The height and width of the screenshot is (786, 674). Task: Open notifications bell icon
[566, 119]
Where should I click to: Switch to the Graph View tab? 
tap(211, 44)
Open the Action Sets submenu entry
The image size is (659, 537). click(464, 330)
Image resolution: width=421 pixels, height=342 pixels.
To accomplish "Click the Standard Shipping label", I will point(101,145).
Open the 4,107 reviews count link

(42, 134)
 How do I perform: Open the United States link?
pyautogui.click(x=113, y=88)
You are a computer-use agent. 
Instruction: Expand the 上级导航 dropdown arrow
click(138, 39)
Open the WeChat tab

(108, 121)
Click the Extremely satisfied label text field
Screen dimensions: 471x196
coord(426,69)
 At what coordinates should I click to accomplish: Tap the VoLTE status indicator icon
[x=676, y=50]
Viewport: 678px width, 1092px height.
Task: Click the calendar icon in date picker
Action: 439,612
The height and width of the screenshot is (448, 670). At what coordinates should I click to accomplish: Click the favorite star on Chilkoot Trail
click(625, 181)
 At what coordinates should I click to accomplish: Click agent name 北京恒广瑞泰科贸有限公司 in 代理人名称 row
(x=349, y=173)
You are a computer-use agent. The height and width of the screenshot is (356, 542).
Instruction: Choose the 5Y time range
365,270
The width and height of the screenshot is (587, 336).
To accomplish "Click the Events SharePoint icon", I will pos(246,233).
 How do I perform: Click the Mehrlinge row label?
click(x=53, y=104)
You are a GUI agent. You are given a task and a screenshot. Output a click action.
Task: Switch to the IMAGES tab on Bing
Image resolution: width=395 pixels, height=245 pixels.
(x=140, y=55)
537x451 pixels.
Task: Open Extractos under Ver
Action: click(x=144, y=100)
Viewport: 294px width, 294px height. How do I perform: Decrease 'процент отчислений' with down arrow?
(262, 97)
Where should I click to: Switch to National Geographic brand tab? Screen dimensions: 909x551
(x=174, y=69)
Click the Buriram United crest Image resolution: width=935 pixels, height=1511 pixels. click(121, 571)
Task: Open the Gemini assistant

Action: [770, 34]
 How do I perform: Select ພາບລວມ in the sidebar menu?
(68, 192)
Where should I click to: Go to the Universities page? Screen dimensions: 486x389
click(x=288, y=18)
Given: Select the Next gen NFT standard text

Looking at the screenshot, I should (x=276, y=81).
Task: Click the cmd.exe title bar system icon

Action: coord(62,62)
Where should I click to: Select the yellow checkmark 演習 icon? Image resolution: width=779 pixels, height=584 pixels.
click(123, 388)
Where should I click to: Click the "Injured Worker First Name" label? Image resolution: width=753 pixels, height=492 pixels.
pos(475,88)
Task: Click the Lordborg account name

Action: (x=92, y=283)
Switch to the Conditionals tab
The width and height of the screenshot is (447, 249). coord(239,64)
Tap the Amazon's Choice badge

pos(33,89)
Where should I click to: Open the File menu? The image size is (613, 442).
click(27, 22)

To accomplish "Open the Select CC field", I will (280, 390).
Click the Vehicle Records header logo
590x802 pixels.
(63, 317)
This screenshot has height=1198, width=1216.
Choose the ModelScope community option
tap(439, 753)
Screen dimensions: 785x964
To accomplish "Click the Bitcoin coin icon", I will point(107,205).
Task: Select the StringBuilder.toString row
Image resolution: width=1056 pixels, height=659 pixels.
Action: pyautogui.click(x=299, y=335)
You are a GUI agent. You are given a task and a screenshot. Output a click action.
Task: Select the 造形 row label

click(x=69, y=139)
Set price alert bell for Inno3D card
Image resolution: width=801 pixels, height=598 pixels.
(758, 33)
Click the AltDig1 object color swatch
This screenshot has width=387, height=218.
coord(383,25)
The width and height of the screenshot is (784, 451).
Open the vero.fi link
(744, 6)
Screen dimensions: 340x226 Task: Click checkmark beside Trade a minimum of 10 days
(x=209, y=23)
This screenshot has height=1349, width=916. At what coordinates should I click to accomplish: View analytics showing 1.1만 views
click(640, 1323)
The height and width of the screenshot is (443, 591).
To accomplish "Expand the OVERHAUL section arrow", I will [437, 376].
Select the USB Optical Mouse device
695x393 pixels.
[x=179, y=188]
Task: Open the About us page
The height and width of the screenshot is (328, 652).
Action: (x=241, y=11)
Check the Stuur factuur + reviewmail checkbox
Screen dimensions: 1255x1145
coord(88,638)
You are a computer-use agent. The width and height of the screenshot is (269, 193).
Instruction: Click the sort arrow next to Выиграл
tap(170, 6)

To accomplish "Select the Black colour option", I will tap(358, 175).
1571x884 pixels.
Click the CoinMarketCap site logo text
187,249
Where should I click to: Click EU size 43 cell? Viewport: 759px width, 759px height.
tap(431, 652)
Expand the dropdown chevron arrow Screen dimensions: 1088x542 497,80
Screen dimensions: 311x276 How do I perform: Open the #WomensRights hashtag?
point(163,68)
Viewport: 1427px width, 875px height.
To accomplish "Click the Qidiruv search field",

WHAT YOU ARE ASKED TO DO:
This exercise calls for every record above to be written out again exactly.

ANSWER FOR THIS EXERCISE:
The height and width of the screenshot is (786, 674). Task: Open notifications bell icon
[566, 119]
Where should I click to: Switch to the Graph View tab? 
tap(211, 44)
Open the Action Sets submenu entry
The image size is (659, 537). click(464, 330)
Image resolution: width=421 pixels, height=342 pixels.
To accomplish "Click the Standard Shipping label", I will point(101,145).
Open the 4,107 reviews count link

(42, 134)
 How do I perform: Open the United States link?
pyautogui.click(x=113, y=88)
You are a computer-use agent. 
Instruction: Expand the 上级导航 dropdown arrow
click(138, 39)
Open the WeChat tab

(108, 121)
Click the Extremely satisfied label text field
Screen dimensions: 471x196
coord(426,69)
 At what coordinates should I click to accomplish: Tap the VoLTE status indicator icon
[x=676, y=50]
Viewport: 678px width, 1092px height.
Task: Click the calendar icon in date picker
Action: 439,612
The height and width of the screenshot is (448, 670). At what coordinates should I click to accomplish: Click the favorite star on Chilkoot Trail
click(625, 181)
 At what coordinates should I click to accomplish: Click agent name 北京恒广瑞泰科贸有限公司 in 代理人名称 row
(x=349, y=173)
You are a computer-use agent. The height and width of the screenshot is (356, 542).
Instruction: Choose the 5Y time range
365,270
The width and height of the screenshot is (587, 336).
To accomplish "Click the Events SharePoint icon", I will pos(246,233).
 How do I perform: Click the Mehrlinge row label?
click(x=53, y=104)
You are a GUI agent. You are given a task and a screenshot. Output a click action.
Task: Switch to the IMAGES tab on Bing
Image resolution: width=395 pixels, height=245 pixels.
(x=140, y=55)
537x451 pixels.
Task: Open Extractos under Ver
Action: click(x=144, y=100)
Viewport: 294px width, 294px height. How do I perform: Decrease 'процент отчислений' with down arrow?
(262, 97)
Where should I click to: Switch to National Geographic brand tab? Screen dimensions: 909x551
(x=174, y=69)
Click the Buriram United crest Image resolution: width=935 pixels, height=1511 pixels. click(121, 571)
Task: Open the Gemini assistant

Action: [770, 34]
 How do I perform: Select ພາບລວມ in the sidebar menu?
(68, 192)
Where should I click to: Go to the Universities page? Screen dimensions: 486x389
click(x=288, y=18)
Given: Select the Next gen NFT standard text

Looking at the screenshot, I should (x=276, y=81).
Task: Click the cmd.exe title bar system icon

Action: coord(62,62)
Where should I click to: Select the yellow checkmark 演習 icon? Image resolution: width=779 pixels, height=584 pixels.
click(123, 388)
Where should I click to: Click the "Injured Worker First Name" label? Image resolution: width=753 pixels, height=492 pixels.
pos(475,88)
Task: Click the Lordborg account name

Action: (x=92, y=283)
Switch to the Conditionals tab
The width and height of the screenshot is (447, 249). coord(239,64)
Tap the Amazon's Choice badge

pos(33,89)
Where should I click to: Open the File menu? The image size is (613, 442).
click(27, 22)

To accomplish "Open the Select CC field", I will (280, 390).
Click the Vehicle Records header logo
590x802 pixels.
(63, 317)
This screenshot has height=1198, width=1216.
Choose the ModelScope community option
tap(439, 753)
Screen dimensions: 785x964
To accomplish "Click the Bitcoin coin icon", I will point(107,205).
Task: Select the StringBuilder.toString row
Image resolution: width=1056 pixels, height=659 pixels.
Action: pyautogui.click(x=299, y=335)
You are a GUI agent. You are given a task and a screenshot. Output a click action.
Task: Select the 造形 row label

click(x=69, y=139)
Set price alert bell for Inno3D card
Image resolution: width=801 pixels, height=598 pixels.
(758, 33)
Click the AltDig1 object color swatch
This screenshot has width=387, height=218.
coord(383,25)
The width and height of the screenshot is (784, 451).
Open the vero.fi link
(744, 6)
Screen dimensions: 340x226 Task: Click checkmark beside Trade a minimum of 10 days
(x=209, y=23)
This screenshot has height=1349, width=916. At what coordinates should I click to accomplish: View analytics showing 1.1만 views
click(640, 1323)
The height and width of the screenshot is (443, 591).
To accomplish "Expand the OVERHAUL section arrow", I will [437, 376].
Select the USB Optical Mouse device
695x393 pixels.
[x=179, y=188]
Task: Open the About us page
The height and width of the screenshot is (328, 652).
Action: (x=241, y=11)
Check the Stuur factuur + reviewmail checkbox
Screen dimensions: 1255x1145
coord(88,638)
You are a computer-use agent. The width and height of the screenshot is (269, 193).
Instruction: Click the sort arrow next to Выиграл
tap(170, 6)

To accomplish "Select the Black colour option", I will tap(358, 175).
1571x884 pixels.
Click the CoinMarketCap site logo text
187,249
Where should I click to: Click EU size 43 cell? Viewport: 759px width, 759px height.
tap(431, 652)
Expand the dropdown chevron arrow Screen dimensions: 1088x542 497,80
Screen dimensions: 311x276 How do I perform: Open the #WomensRights hashtag?
point(163,68)
Viewport: 1427px width, 875px height.
To accomplish "Click the Qidiruv search field",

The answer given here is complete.